[发明专利]一种应用Cas9技术制备CKO/KI动物模型的方法

权利要求书

1.一种应用Cas9技术制备CKO/KI动物模型的方法，所述动物模型为Nes-cre动物模型，该模型在nestin-promoter的作用下，在中枢及周围神经系统特异表达Cre酶，可作为中枢及周围神经系统特异性诱导LoxP重组的Cre工具鼠，其特征在于，是将体外表达纯化的Cas9蛋白、预先用胚胎进行sgRNA切割效率测试筛选出的针对待改造基因位点的高效率sgRNA、以及根据模型需求制备的单链DNA打靶载体，三者混合后进行动物胚胎注射及移植；将移植后出生的F0代小鼠进行基因型鉴定，鉴定正确的F0进行配繁以获得F1代小鼠，对F1代小鼠进行鉴定分析验证，得到CKO/KI动物模型，具体包含以下步骤：

步骤一：准备具有核酸酶活性的Cas9蛋白用于后续步骤，所述Cas9蛋白是在体外表达纯化制备得到；

步骤二：筛选sgRNA，适用于合成的RNA

(1)设计针对待改造基因位点的sgRNA并制备转录模板

(2)采用转录试剂盒，体外转录sgRNA，转录好的sgRNA备用

(3)将步骤(2)的sgRNA与步骤一的Cas9蛋白，通过显微注射或电转的方式转入小鼠受精卵中，对得到的胚胎进行sgRNA切割活性检测；筛选出切割活性最佳的sgRNA，备用；其中，用于Nes-Cre动物模型制备所使用的sgRNA为SEQ ID NO：4所示的Nes-Cre-S2；

步骤三：打靶载体方案设计、构建

根据需求制定模型制作方案，并依此为基础进行打靶载体方案的设计，根据打靶载体方案进行载体构建，以单链DNA作为打靶载体；用于Nes-Cre动物模型制备所使用的打靶载体序列如SEQ ID NO.11所示，其是包含敲入位点同源臂、Nestin promoter、Cre CDS、HGHpolyA原件的打靶载体；

步骤四：胚胎注射及移植

将步骤三正确构建的打靶载体与步骤一的Cas9蛋白以及步骤二得到的切割活性最佳的sgRNA混合，用混好的样品进行胚胎注射及移植；

步骤五：移植后生出的小鼠标记为F0，将F0进行基因型鉴定，对已经性成熟且基因型鉴定正确的F0进行配繁，其后代小鼠标记为F1，对F1小鼠进行分析验证，基因型验证正确的F1小鼠即为制备的CKO/KI动物模型。

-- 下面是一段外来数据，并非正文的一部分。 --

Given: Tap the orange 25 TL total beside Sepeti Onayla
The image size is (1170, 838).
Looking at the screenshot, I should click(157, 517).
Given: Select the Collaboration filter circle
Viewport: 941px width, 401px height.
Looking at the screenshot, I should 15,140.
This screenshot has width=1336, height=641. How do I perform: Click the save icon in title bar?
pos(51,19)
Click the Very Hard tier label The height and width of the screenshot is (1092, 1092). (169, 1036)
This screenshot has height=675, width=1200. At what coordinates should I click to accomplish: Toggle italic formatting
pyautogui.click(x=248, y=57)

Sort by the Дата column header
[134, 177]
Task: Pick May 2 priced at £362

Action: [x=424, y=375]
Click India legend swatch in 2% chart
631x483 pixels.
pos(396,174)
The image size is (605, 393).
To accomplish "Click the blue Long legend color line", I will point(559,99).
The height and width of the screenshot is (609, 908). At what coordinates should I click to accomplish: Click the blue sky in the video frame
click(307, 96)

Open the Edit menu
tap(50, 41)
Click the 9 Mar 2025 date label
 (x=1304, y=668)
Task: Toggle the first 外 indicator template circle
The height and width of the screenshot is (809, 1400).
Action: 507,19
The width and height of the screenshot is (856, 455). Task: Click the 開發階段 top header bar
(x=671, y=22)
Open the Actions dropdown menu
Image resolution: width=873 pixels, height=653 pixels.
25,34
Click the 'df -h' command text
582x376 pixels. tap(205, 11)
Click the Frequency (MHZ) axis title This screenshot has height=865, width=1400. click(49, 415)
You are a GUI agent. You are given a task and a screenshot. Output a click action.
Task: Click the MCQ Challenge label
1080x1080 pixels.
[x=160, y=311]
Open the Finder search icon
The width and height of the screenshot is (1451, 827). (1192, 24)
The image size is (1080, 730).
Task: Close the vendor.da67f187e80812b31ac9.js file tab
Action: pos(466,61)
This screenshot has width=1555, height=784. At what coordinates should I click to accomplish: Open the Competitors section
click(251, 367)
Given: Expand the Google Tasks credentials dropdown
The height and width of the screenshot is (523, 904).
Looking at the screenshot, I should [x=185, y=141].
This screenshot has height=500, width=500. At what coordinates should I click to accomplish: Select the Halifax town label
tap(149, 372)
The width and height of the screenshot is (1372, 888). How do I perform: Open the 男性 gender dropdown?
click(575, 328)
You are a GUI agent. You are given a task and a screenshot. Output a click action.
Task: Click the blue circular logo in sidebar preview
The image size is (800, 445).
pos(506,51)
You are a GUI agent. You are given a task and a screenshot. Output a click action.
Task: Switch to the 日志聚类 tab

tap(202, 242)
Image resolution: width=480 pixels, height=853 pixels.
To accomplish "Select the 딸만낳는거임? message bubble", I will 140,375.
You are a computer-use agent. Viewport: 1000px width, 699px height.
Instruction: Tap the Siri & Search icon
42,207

2.根据权利要求1所述的方法，其特征在于，步骤二的(1)具体是：通过设计网站设计针对改造位点的sgRNA，构建sgRNA转录载体，制备体外转录模板。

3.根据权利要求2所述的方法，其特征在于，步骤二的(3)中所述对得到的胚胎进行sgRNA切割活性检测，确认sgRNA切割活性。